== What you should do ==
An exact copy is required of every line from the one with "You are a computer-use" through the end of the data below, and the pictures must stay out of it.
++++ Data to process
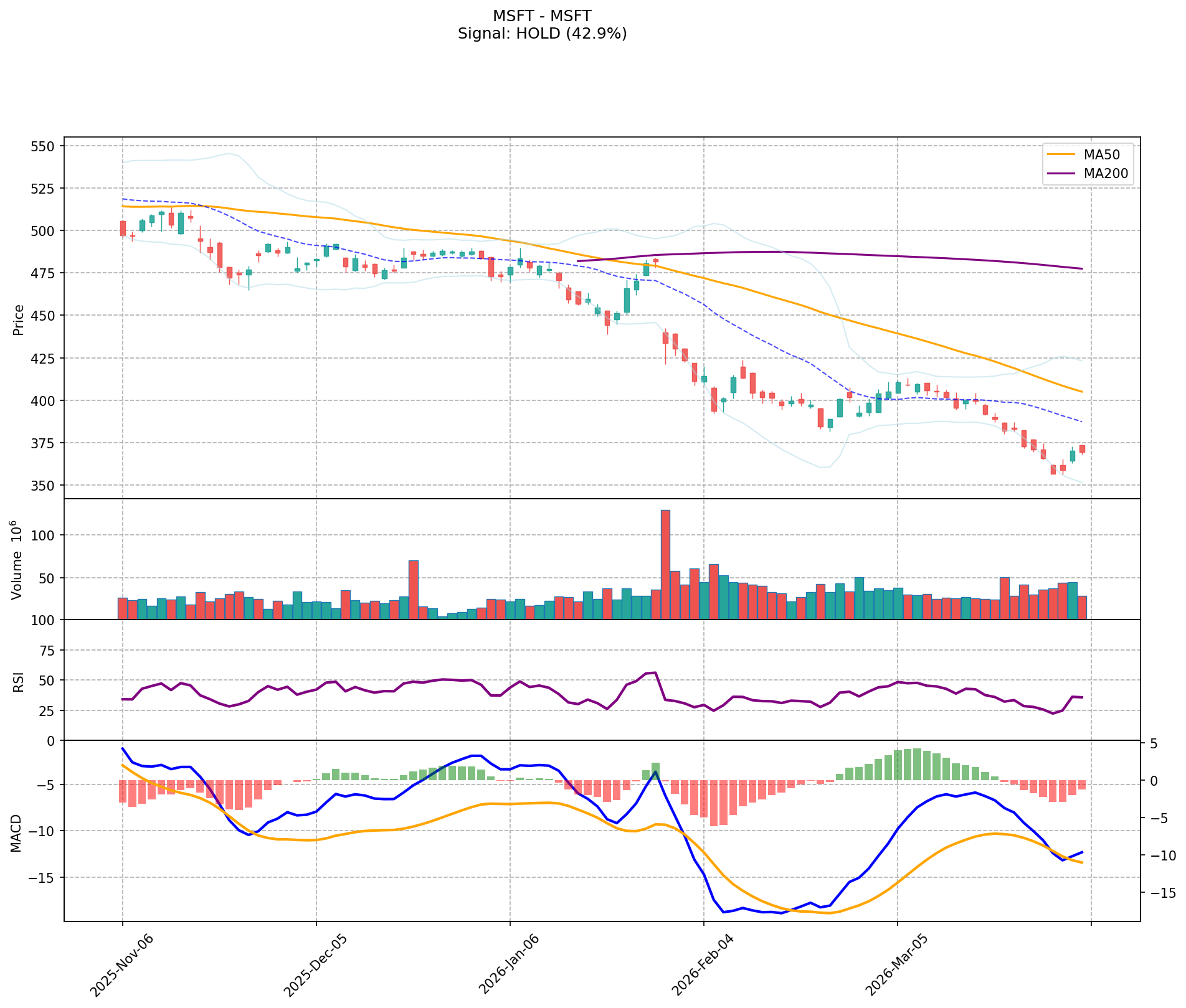
Task: Click the MA50 orange line sample in legend
Action: pos(1061,154)
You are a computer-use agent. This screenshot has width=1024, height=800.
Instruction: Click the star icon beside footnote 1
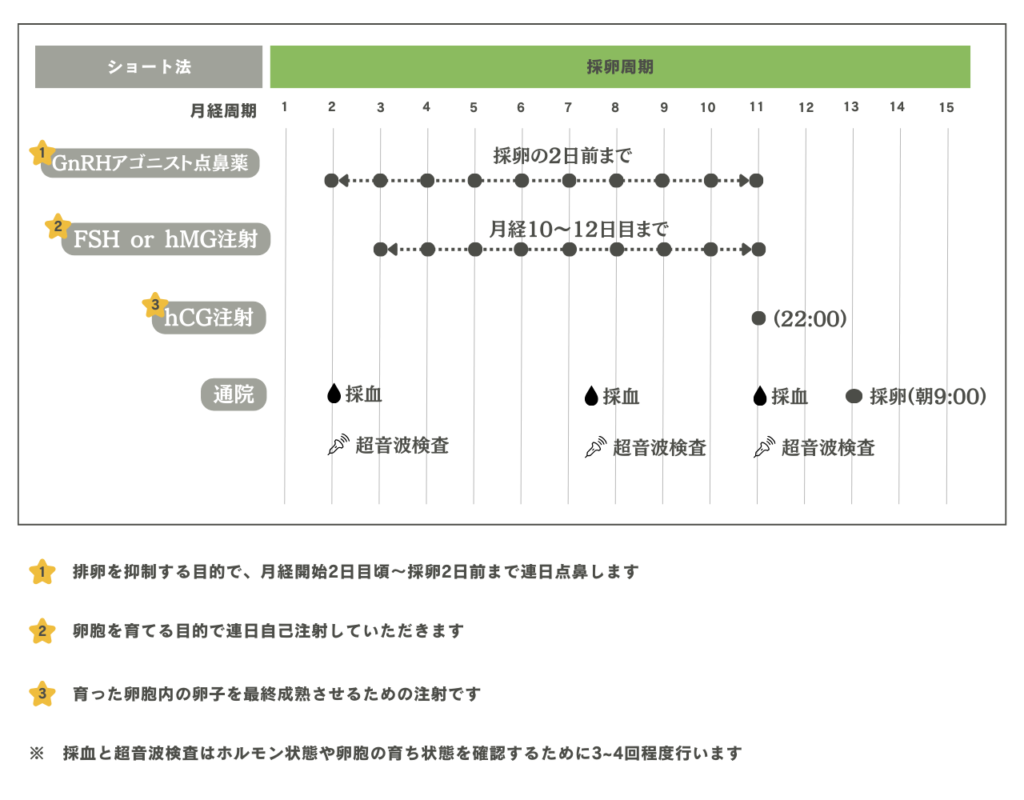pyautogui.click(x=40, y=569)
++++++++
== Exercise output ==
You are a computer-use agent. This screenshot has width=1024, height=800.
Instruction: Click the star icon beside footnote 1
pyautogui.click(x=40, y=569)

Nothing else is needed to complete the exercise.